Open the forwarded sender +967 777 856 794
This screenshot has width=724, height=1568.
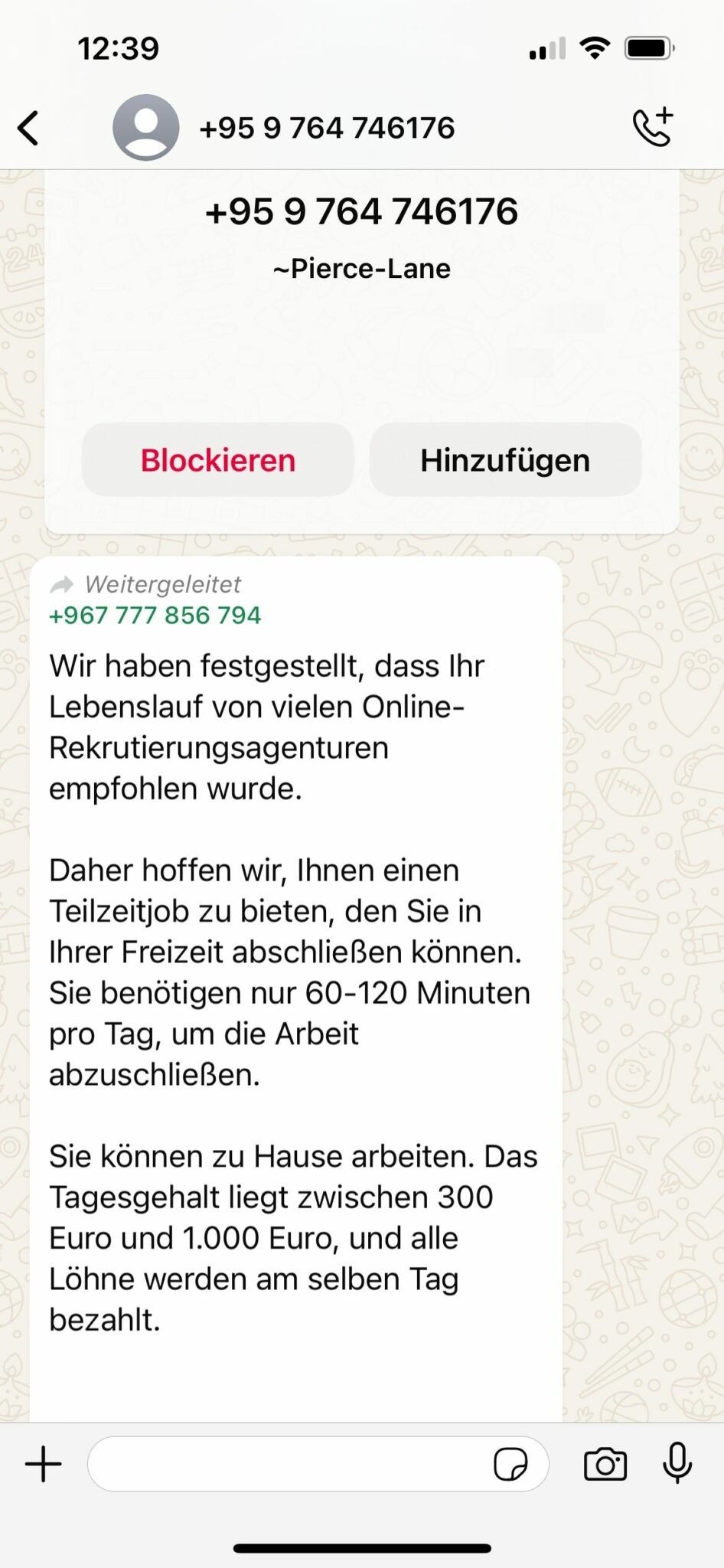(155, 615)
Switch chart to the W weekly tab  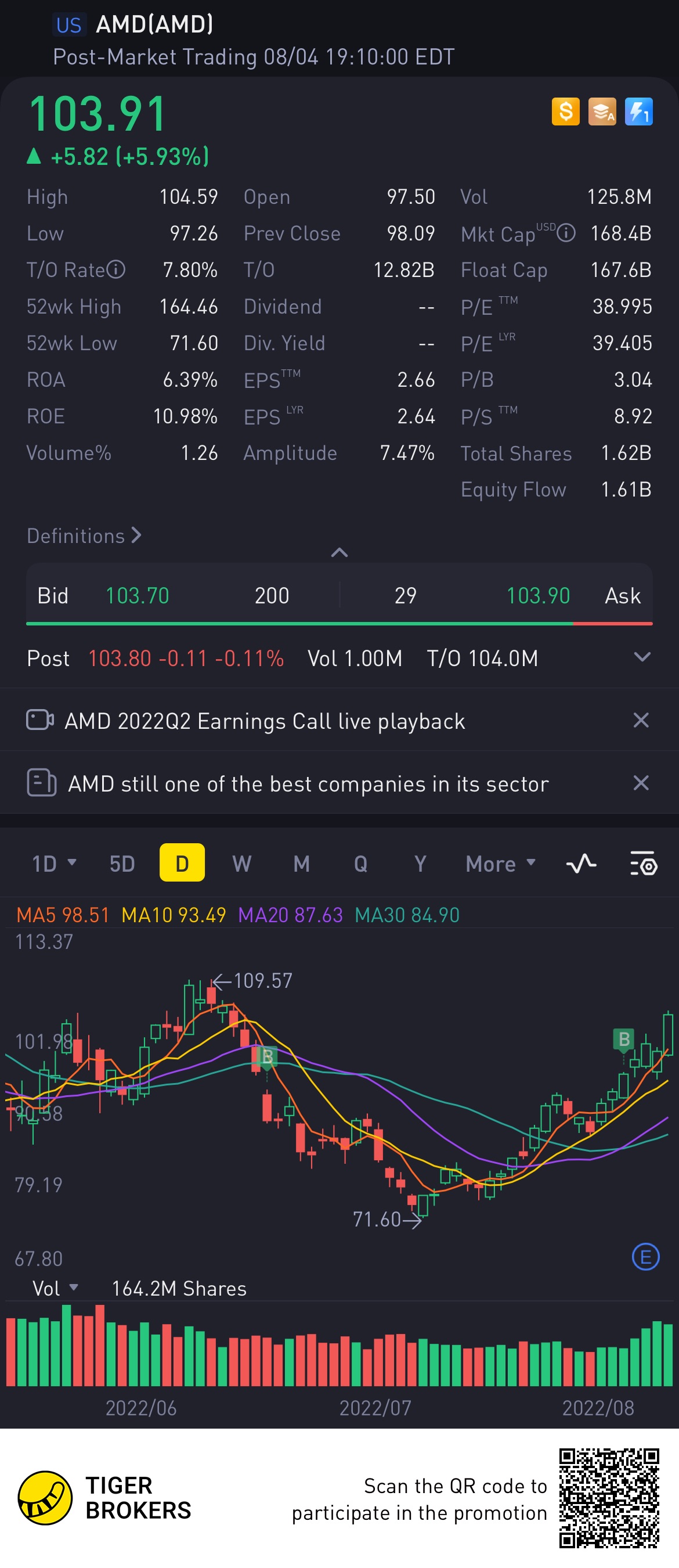241,863
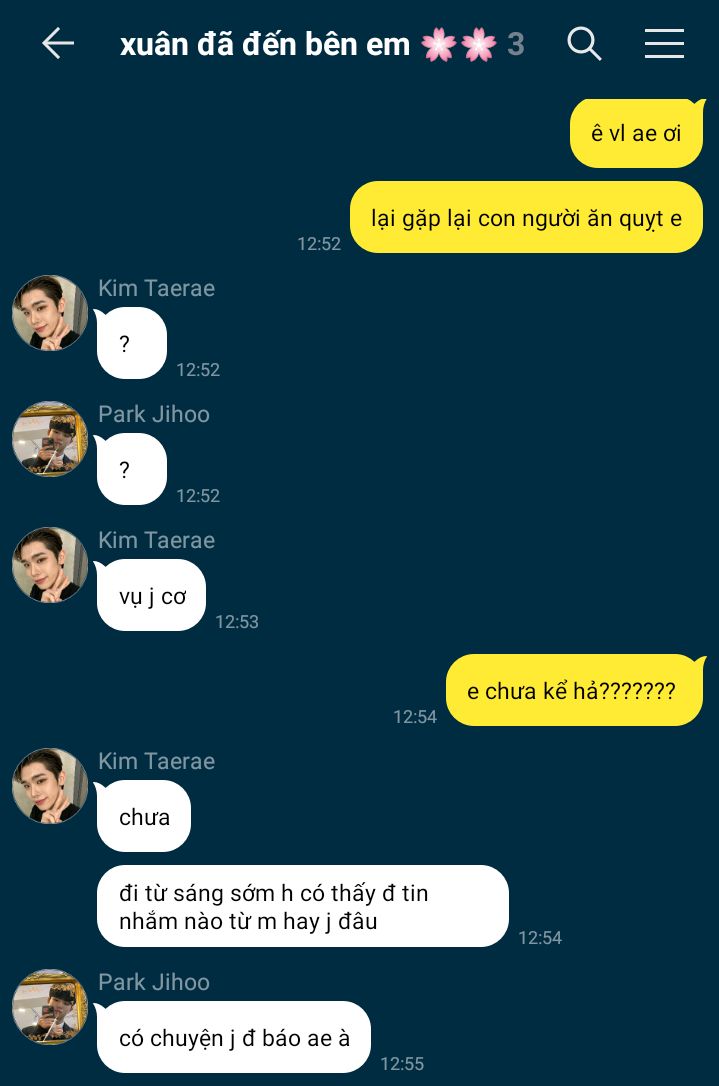Search within this group chat
This screenshot has width=719, height=1086.
(x=583, y=43)

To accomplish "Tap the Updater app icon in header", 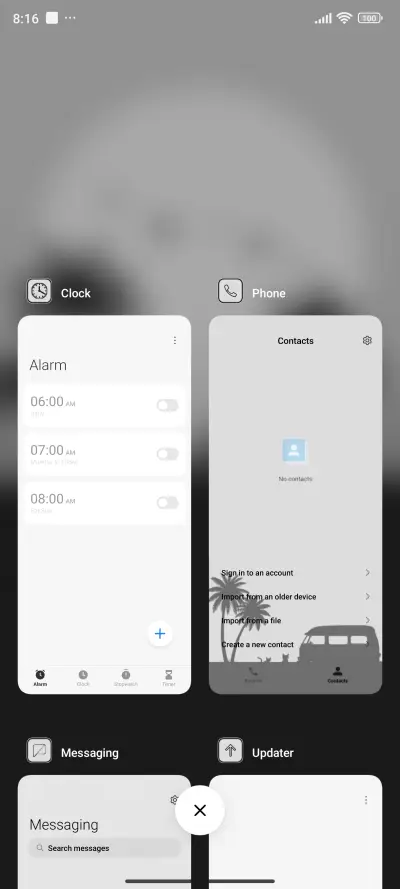I will (x=230, y=751).
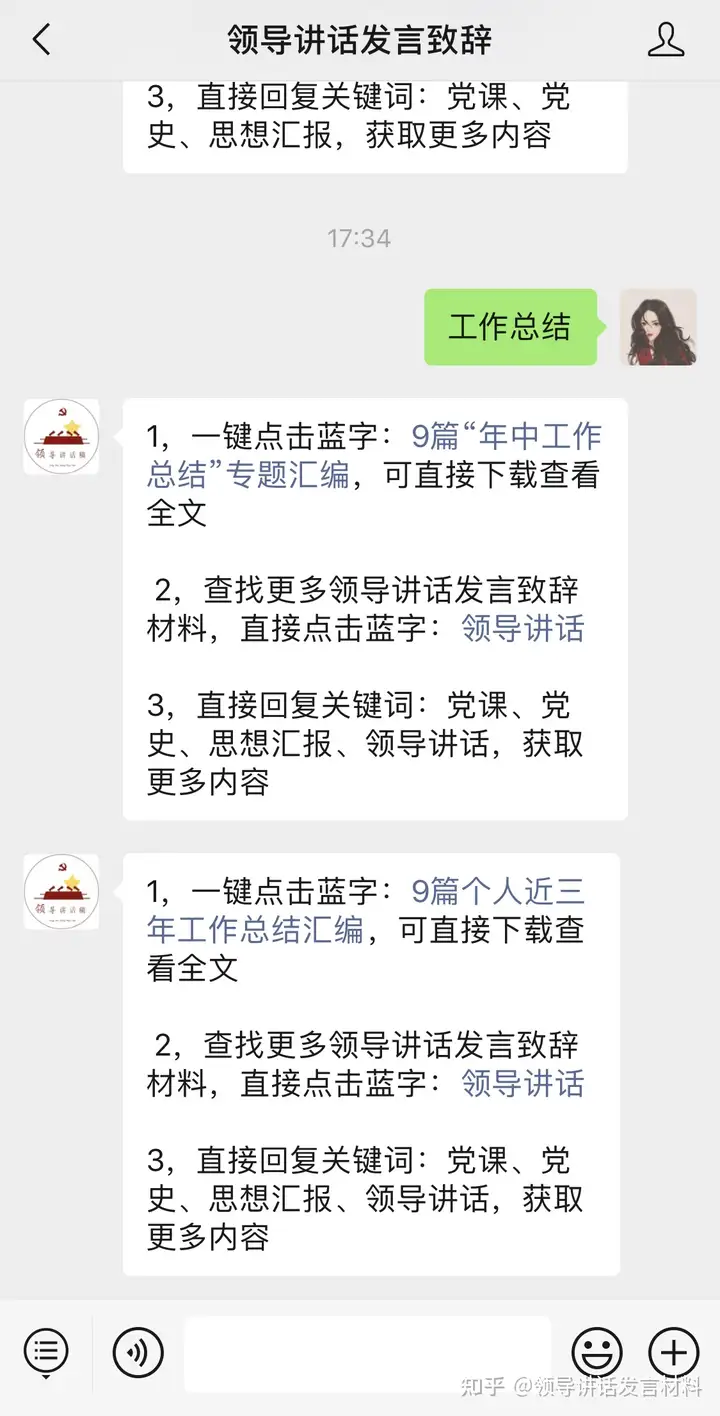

● ● ●

Locate every line of the records that contains the word "width" and copy each of those lines.

Solution to the exercise |
This screenshot has width=724, height=1568.
This screenshot has width=719, height=1086.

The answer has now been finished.